> **Task**: Starting with the first line of the records and stopping after the line that contains "Action: tap(190, 421)", rewrite those lines as a numbered list, leaving out any blank lines.

> **Data extract**:
======

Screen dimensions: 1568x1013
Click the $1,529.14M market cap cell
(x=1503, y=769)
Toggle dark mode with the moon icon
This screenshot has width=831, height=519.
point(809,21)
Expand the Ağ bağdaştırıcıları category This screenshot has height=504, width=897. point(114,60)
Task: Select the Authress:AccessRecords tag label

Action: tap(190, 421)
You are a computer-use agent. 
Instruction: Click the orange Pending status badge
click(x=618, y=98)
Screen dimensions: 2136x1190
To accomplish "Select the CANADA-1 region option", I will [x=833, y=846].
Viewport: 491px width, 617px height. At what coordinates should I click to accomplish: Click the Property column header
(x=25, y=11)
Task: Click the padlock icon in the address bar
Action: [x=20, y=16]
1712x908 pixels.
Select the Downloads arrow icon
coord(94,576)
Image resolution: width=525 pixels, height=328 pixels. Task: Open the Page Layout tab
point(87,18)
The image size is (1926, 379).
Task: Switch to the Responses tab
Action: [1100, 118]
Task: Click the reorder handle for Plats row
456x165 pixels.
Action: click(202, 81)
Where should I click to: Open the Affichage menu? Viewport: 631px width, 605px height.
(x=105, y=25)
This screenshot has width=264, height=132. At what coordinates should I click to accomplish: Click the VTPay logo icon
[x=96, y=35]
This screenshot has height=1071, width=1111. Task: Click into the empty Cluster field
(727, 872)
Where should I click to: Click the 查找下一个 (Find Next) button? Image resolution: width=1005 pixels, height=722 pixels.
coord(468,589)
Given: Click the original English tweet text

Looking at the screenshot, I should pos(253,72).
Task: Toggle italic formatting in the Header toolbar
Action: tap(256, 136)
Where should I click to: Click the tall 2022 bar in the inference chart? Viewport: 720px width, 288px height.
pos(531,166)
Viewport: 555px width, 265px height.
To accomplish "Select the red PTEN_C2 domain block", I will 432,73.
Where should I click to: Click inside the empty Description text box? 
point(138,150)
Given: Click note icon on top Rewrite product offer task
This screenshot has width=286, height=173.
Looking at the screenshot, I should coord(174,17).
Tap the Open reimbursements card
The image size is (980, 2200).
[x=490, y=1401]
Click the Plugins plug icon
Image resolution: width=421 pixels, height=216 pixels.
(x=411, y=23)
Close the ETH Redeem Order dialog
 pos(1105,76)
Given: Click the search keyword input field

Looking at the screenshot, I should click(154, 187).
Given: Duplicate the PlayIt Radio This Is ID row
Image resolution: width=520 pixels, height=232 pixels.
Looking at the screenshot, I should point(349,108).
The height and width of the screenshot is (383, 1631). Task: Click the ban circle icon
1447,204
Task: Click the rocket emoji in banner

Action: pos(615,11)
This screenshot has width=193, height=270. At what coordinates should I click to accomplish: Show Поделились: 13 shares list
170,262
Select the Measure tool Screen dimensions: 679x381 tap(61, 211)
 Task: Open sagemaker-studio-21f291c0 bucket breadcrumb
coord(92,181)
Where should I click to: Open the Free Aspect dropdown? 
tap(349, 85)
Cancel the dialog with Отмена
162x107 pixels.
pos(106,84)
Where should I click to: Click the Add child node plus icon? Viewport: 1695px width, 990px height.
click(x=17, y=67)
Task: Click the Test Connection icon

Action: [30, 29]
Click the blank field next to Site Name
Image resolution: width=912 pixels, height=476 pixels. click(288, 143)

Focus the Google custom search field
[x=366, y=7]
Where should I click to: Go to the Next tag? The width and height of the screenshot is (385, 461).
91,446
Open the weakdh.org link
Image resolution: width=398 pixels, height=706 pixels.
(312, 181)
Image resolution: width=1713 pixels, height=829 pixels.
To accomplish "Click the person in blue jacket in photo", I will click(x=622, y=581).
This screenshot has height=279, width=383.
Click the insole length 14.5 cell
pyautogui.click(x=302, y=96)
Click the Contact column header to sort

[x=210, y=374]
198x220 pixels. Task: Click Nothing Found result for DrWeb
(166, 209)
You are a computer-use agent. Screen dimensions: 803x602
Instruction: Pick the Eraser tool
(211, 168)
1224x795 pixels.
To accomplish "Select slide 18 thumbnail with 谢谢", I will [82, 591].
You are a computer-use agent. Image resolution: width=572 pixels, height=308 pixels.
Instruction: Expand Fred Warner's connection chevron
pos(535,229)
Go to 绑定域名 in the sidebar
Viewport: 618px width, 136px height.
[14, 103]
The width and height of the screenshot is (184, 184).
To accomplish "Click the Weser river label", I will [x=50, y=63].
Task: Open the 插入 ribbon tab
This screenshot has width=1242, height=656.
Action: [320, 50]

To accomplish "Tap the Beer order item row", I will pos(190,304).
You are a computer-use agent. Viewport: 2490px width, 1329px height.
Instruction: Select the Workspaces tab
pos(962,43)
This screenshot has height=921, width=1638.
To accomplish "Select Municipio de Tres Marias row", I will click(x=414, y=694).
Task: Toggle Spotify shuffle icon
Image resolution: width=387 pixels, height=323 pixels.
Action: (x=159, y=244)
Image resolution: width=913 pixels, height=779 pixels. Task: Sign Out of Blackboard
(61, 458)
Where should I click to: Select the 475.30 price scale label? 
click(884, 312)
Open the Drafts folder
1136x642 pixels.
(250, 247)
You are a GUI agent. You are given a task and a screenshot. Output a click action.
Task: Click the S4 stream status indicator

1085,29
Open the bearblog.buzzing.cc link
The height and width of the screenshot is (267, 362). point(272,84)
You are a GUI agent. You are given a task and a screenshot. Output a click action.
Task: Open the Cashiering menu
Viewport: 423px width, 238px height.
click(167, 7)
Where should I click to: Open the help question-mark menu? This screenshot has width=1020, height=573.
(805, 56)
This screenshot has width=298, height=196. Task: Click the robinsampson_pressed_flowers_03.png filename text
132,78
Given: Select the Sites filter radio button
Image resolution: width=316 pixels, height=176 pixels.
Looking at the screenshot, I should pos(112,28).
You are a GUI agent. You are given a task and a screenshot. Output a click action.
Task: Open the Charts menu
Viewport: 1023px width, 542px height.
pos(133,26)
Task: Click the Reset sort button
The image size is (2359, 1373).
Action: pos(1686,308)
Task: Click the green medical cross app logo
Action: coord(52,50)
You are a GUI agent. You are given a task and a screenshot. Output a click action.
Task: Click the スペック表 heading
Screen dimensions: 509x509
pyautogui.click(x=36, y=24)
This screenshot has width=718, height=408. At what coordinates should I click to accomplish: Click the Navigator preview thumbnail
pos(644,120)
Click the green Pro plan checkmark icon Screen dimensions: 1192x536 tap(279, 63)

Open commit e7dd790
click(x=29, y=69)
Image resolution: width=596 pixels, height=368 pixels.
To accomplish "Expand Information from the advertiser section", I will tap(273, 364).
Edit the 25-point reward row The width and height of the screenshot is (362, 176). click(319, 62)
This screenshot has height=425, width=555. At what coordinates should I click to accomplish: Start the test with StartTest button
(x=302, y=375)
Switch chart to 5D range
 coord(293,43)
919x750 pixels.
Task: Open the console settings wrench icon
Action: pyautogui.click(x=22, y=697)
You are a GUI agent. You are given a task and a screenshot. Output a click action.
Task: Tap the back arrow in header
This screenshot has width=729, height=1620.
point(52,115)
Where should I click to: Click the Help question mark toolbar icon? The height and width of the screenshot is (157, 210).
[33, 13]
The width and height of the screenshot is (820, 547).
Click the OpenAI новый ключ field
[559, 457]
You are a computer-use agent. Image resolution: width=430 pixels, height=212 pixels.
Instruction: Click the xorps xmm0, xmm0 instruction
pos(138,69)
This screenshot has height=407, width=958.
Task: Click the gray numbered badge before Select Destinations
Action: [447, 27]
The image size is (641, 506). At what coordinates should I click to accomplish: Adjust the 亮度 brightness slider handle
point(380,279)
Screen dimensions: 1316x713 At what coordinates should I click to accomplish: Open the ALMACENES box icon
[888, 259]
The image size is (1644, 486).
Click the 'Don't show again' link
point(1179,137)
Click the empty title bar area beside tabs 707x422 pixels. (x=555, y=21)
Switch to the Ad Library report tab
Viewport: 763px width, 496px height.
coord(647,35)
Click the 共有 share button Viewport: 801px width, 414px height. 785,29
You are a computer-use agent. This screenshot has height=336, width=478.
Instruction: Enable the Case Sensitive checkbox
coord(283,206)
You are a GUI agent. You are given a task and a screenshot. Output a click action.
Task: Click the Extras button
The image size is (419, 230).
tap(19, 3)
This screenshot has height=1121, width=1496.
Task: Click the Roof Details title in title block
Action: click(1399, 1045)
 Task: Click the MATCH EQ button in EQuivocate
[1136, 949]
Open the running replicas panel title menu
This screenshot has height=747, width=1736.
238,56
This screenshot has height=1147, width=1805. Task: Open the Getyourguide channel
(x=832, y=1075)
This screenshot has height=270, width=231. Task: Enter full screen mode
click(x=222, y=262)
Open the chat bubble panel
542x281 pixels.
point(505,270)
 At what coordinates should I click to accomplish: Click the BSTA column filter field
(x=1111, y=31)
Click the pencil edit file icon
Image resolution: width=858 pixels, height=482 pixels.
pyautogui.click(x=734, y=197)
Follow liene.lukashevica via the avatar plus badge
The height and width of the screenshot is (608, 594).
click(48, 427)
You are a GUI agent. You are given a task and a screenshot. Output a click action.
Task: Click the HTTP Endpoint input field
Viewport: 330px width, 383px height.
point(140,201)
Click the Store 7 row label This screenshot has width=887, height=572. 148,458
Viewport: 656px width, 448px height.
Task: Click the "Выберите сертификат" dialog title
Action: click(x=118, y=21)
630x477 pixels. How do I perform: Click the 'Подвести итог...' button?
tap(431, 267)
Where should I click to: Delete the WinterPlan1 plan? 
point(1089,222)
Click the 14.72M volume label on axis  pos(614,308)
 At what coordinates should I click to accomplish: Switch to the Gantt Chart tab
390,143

======

> **Response below**:
1. Screen dimensions: 1568x1013
2. Click the $1,529.14M market cap cell
3. (x=1503, y=769)
4. Toggle dark mode with the moon icon
5. This screenshot has width=831, height=519.
6. point(809,21)
7. Expand the Ağ bağdaştırıcıları category This screenshot has height=504, width=897. point(114,60)
8. Task: Select the Authress:AccessRecords tag label
9. Action: tap(190, 421)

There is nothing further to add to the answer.